(Items from a data source)
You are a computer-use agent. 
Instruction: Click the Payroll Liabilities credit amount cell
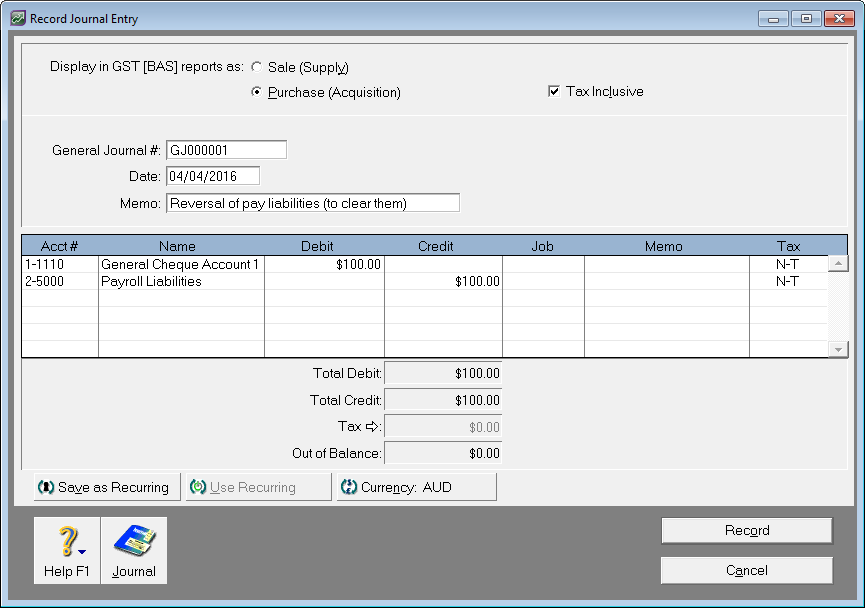443,282
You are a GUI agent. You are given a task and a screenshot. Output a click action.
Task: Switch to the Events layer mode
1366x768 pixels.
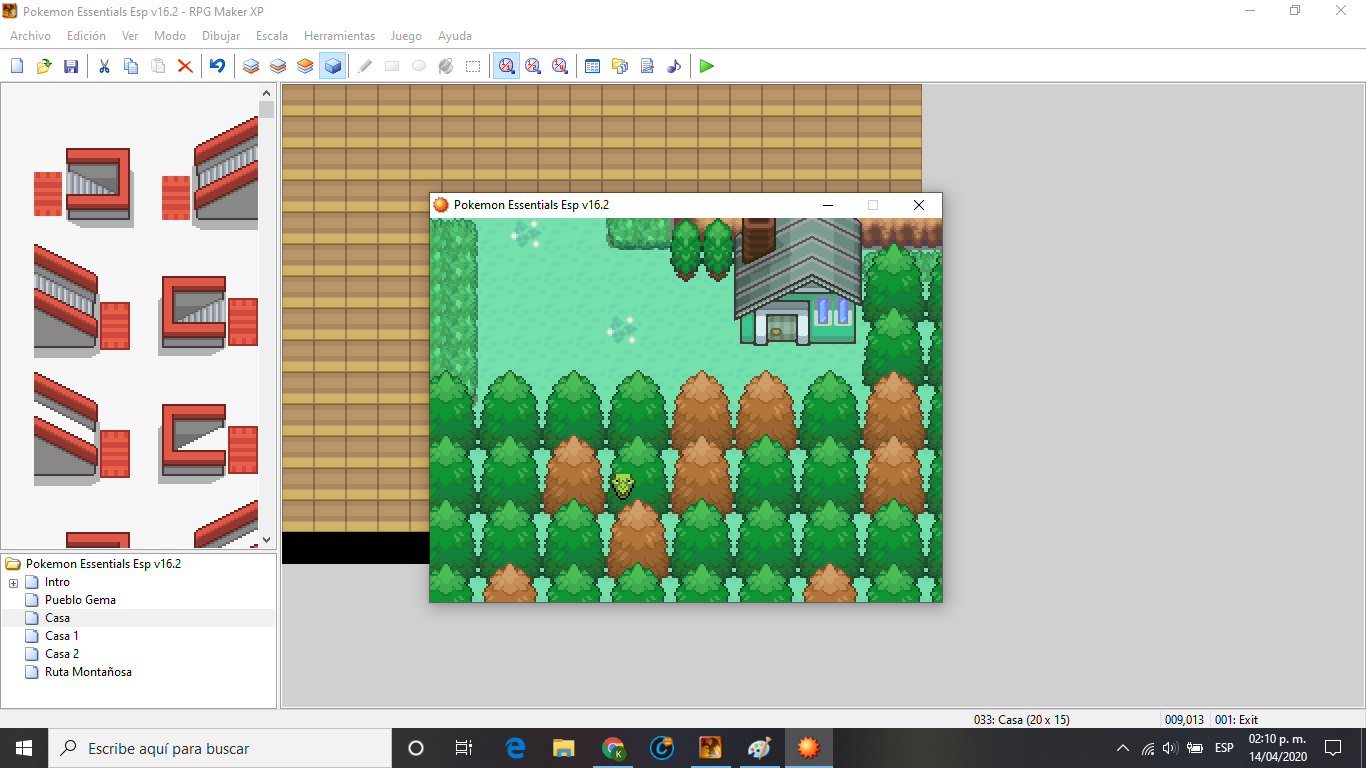coord(333,66)
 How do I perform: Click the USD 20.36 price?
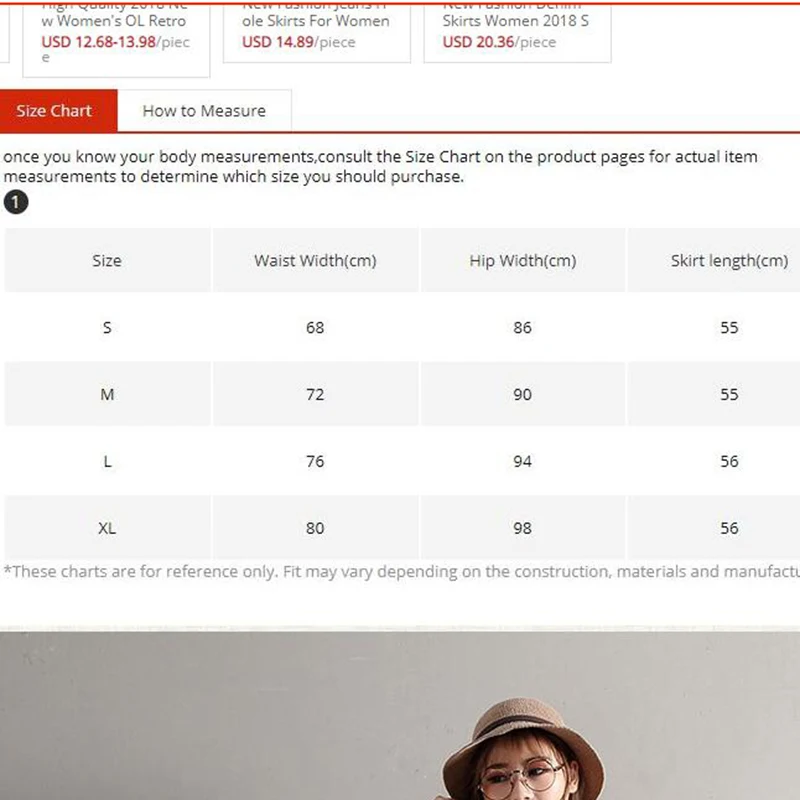coord(478,42)
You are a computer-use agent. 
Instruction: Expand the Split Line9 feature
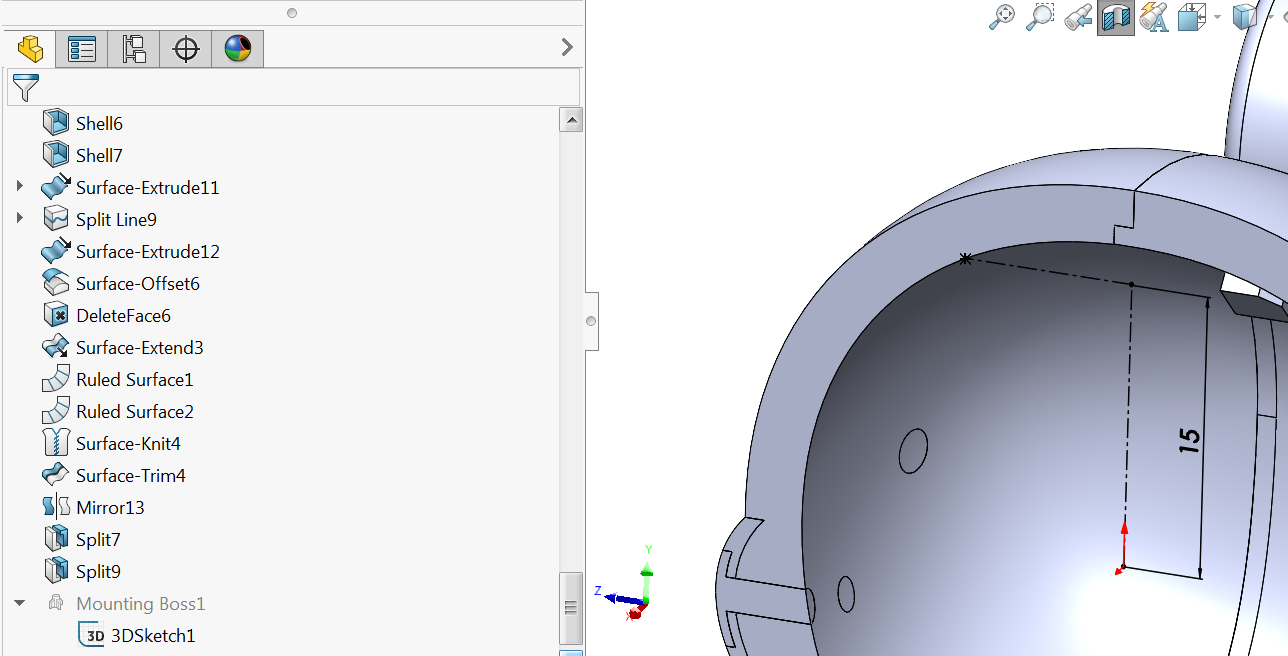tap(21, 218)
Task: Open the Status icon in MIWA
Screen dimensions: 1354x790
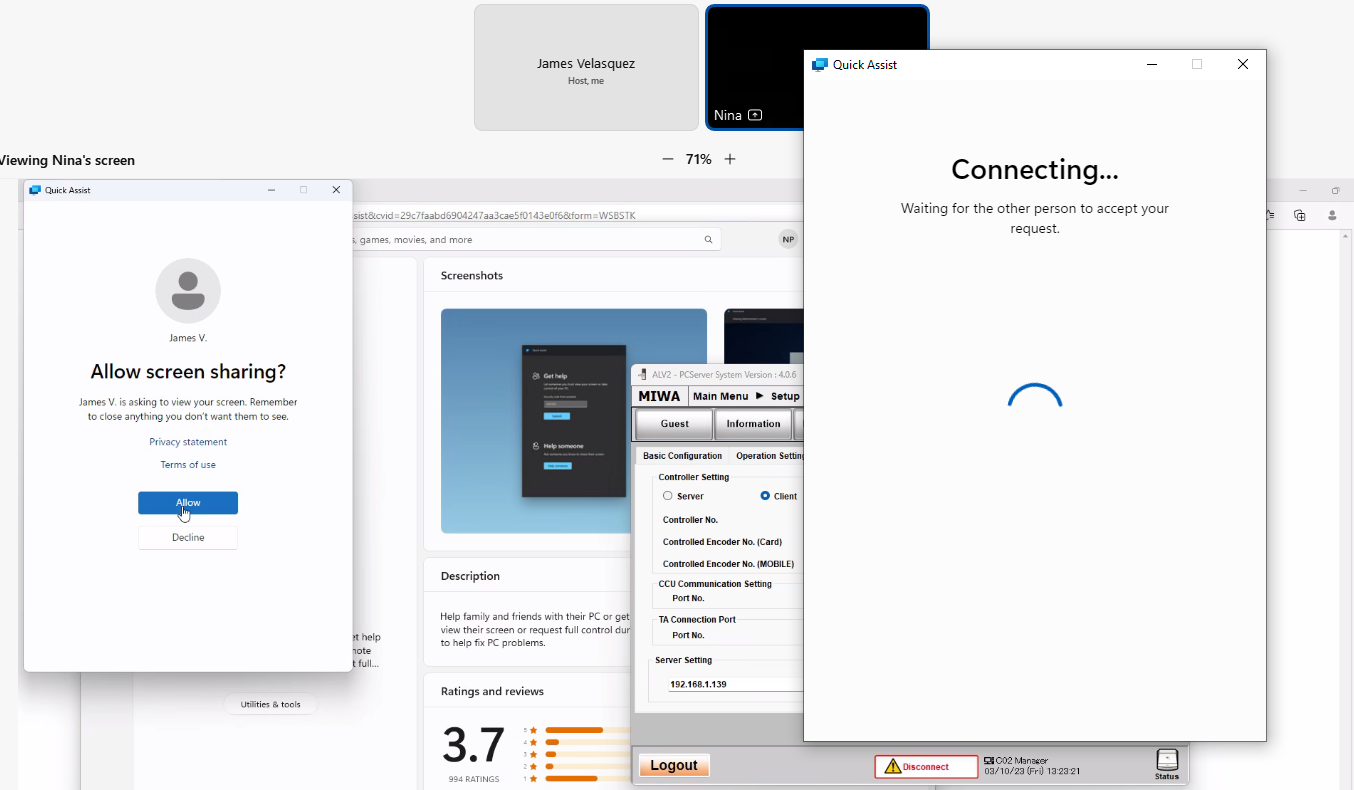Action: pos(1166,764)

**WORK REQUIRED**: Write out nothing but the lines from the one with "Task: Switch to the Events layer mode" through the last line of the entries, exactly as they stand; pictures are not part of the copy.

**TASK OUTPUT**:
Task: Switch to the Events layer mode
1366x768 pixels.
coord(333,66)
 How do I perform: Click the USD 20.36 price?
coord(478,42)
You are a computer-use agent. 
Instruction: Expand the Split Line9 feature
tap(21, 218)
Task: Open the Status icon in MIWA
Screen dimensions: 1354x790
Action: pos(1166,764)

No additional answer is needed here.